3 Challenges to Your Saving Strategies
I get a little impatient with people who say they are “saving” for retirement. If someone is saving, I assume that they’re putting the money in a bank savings account, CD or other insured, interest-bearing account. They may also be buying Treasuries or other high-quality bonds. These are the only genuinely safe options for saving money.
I get a little impatient with people who say they are “saving” for retirement. If someone is saving, I assume that they’re putting the money in a bank savings account, CD or other insured, interest-bearing account. They may also be buying Treasuries or other high-quality bonds.
These are the only genuinely safe money saving strategies.
Note: I know that many people regard gold as a way to save, but given the metal’s decline from a spot-price peak of $1,900 in September 2011 to $1,268 last Monday, I think they’re wrong. Even with the impressive gain in value from gold’s near-term bottom at $1,080 in December, this kind of volatility makes gold a high-risk speculation.
But getting back to real savings plans, there are three ways to evaluate saving strategies and that’s by looking at safety, liquidity and returns.
For safety, there’s nothing like having the full faith and credit of the U.S. government on your side. Treasuries are one of the safest saving strategies in the world. And FDIC-insured deposits in banks are similarly bombproof, as long as you don’t exceed the $250,000 limit per ownership category.
There are all kinds of other bonds for investors to choose from, with municipals and corporates the most popular. And, despite the despicable performance of rating agencies during the Housing Bubble, their assessment of the quality (likelihood of repayment) of these bonds is pretty sound. You can do better in the interest-rate game by taking on more risk, but there really isn’t any way to get higher returns without correspondingly higher risk. Markets are pretty efficient that way.
One thing to keep in mind if you’re thinking about dabbling in high-yield bonds is that low energy prices have put a lot of stress on oil & gas explorers and drillers. Continuing low prices could trigger a wave of defaults in their high-yield bonds and cause banks a ton of pain.
One advantage of a savings account is that you can always withdraw your money. It’s totally liquid, which is nice. The only asset more liquid is the wad of cash you keep in the shoebox in your closet.

● Dataset excerpt
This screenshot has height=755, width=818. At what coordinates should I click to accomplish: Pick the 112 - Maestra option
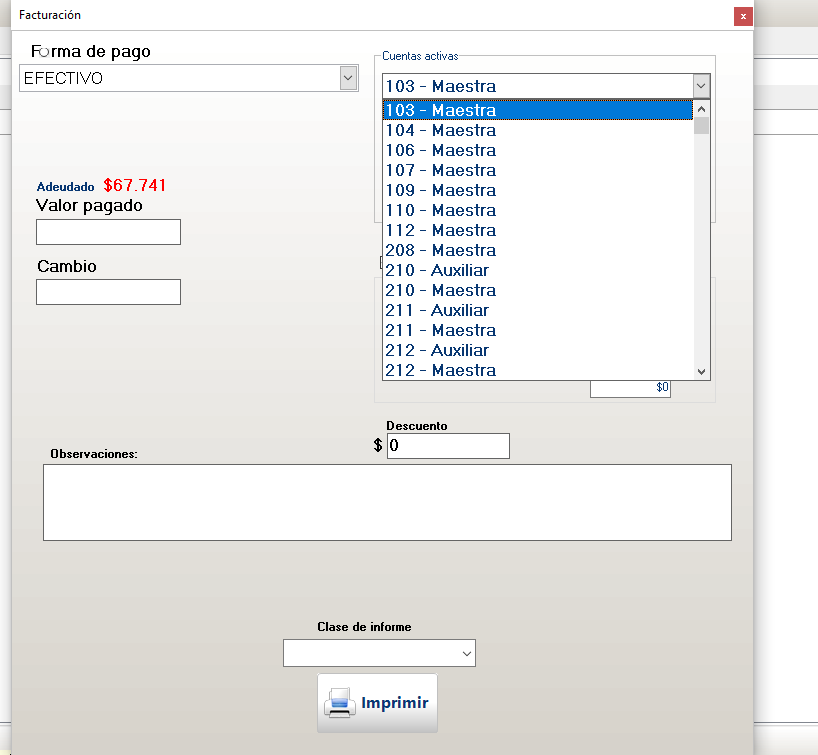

● Written problem
Please return the article on saving strategies from "These are the only genuinely safe money" to "liquidity and returns.", word for word. The lines are separate from the article on saving strategies.

● Finished exercise
These are the only genuinely safe money saving strategies.
Note: I know that many people regard gold as a way to save, but given the metal’s decline from a spot-price peak of $1,900 in September 2011 to $1,268 last Monday, I think they’re wrong. Even with the impressive gain in value from gold’s near-term bottom at $1,080 in December, this kind of volatility makes gold a high-risk speculation.
But getting back to real savings plans, there are three ways to evaluate saving strategies and that’s by looking at safety, liquidity and returns.